High inflation for decades has affected the purchasing power of consumers who also have to deal with the threat of an impending recession.
“Consumers have moved from expensive, high-end brands to more affordable brands, while also spending more on non-discretionary products,” Wedbush analyst Moshe Katri told Reuters.
PayPal said low- and middle-income households had started to cut back on non-essential spending as they face higher food, energy and gas prices.
The company’s cautious comments point to its higher exposure and sensitivity to discretionary spending, Katri said.
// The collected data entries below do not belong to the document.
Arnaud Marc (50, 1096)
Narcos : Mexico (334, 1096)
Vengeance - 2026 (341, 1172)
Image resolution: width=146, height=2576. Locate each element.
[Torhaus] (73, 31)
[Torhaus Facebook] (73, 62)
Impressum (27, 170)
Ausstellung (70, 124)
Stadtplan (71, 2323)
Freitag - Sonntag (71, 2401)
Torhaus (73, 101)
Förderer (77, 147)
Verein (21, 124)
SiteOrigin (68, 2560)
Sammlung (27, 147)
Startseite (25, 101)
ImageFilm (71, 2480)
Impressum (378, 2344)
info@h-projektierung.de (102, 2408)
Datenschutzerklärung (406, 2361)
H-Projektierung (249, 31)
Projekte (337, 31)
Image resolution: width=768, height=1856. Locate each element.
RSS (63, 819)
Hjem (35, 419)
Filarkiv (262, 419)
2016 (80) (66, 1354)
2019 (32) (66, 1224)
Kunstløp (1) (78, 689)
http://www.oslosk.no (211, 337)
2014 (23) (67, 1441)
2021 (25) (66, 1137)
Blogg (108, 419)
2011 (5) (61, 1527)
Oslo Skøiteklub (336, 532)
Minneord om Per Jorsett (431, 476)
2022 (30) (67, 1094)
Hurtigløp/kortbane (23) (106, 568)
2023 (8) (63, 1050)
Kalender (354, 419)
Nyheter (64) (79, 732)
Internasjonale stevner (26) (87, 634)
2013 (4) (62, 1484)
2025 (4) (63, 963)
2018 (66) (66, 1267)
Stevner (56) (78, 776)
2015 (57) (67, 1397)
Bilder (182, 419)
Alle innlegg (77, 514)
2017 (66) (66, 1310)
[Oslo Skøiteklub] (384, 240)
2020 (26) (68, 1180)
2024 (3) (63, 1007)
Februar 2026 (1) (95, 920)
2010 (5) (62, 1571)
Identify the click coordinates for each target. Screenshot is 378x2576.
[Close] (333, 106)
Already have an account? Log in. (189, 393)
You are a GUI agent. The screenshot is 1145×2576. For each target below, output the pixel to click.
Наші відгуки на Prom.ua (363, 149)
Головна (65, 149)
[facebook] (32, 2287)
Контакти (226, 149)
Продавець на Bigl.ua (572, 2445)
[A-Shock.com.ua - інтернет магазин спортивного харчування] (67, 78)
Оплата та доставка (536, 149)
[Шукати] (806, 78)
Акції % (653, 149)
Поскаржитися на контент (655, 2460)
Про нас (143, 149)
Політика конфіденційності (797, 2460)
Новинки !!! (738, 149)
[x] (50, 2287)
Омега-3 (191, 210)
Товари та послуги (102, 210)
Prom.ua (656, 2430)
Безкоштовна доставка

“Given a challenging macro environment, slower e-commerce trends and an unpredictable holiday shopping season, we are being appropriately cautious on our fourth-quarter earnings guidance,” Chief Executive Daniel Schulman said on a call with analysts.
The San Jose, California-based company on Thursday cut its 2022 adjusted revenue growth outlook to 10 percent from the previously forecast 11 percent, while forecasting dismal e-commerce growth in the fourth quarter.
That was in line with comments from the National Retail Federation (NRF), which earlier this week forecast that holiday sales, including e-commerce, would grow at a slower pace this year, even when retailers offer deep discounts to attract shoppers and remove excess inventory. .
“E-commerce remains in precarious territory with deteriorating trends over the quarter and an uncertain backdrop, raising the possibility that not much improvement will materialize next year,” KBW analysts wrote in a note, lowering the stock price target to $95 (nearly Rs. 8,000) from $115 (nearly Rs. 9,400).
At least 11 other brokerages, including JP Morgan, Wedbush and Jefferies, lowered their price targets after the results.